Task =>
Exactly the lines from the line containing "lafayette@ifixandrepair.com (371, 392)" through the last line of the entries below should appear in the answer, reproduced verbatim.

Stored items
-------------------------
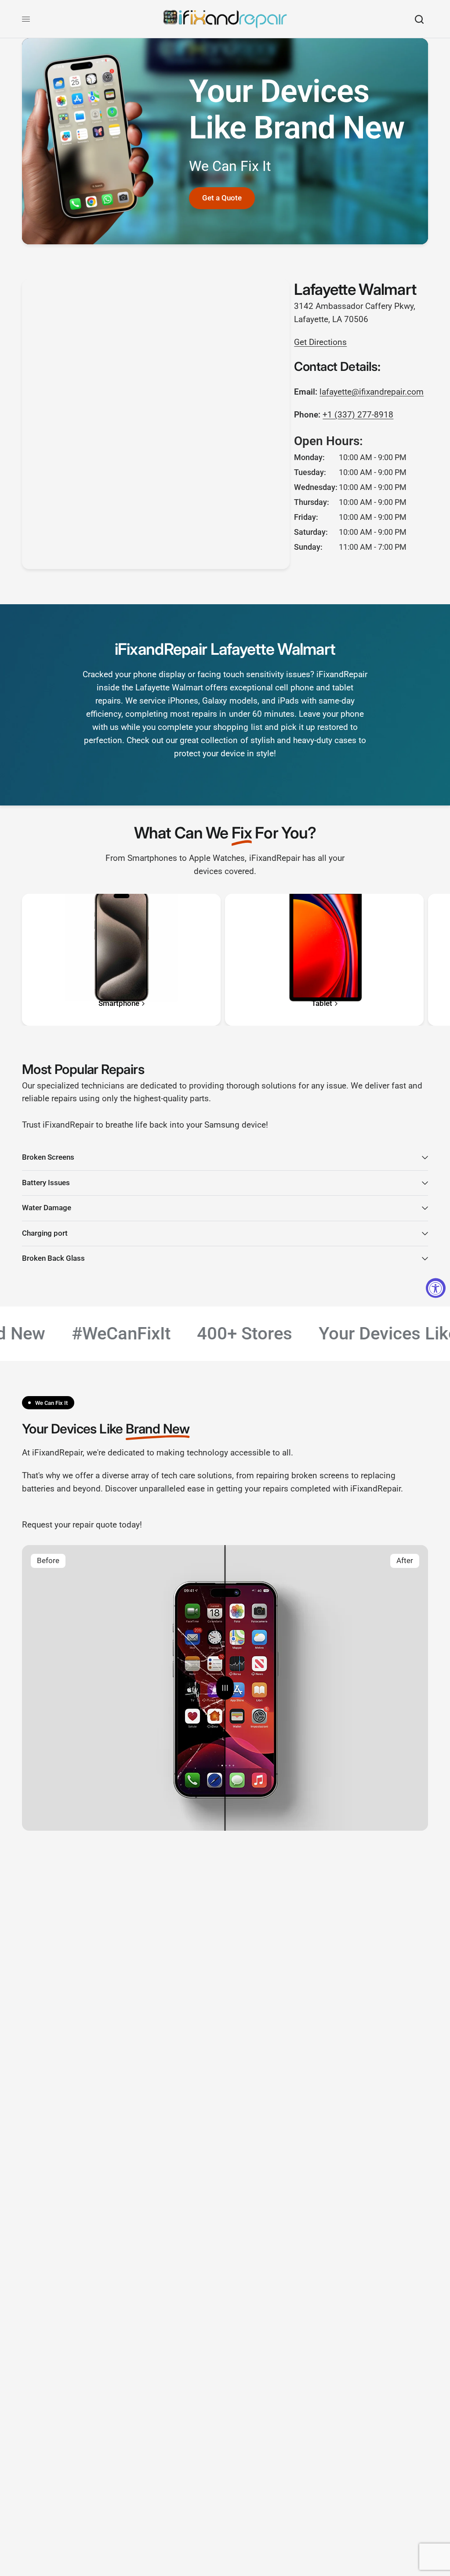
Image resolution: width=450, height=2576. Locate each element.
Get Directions (320, 342)
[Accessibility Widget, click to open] (436, 1288)
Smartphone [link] (118, 1004)
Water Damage (46, 1208)
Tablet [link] (322, 1004)
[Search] (419, 19)
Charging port (45, 1233)
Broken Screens (48, 1157)
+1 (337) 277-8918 (358, 415)
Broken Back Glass (53, 1258)
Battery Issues (46, 1183)
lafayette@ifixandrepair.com (371, 392)
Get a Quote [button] (222, 198)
-------------------------
Solution to this exercise =>
lafayette@ifixandrepair.com (371, 392)
Get a Quote [button] (222, 198)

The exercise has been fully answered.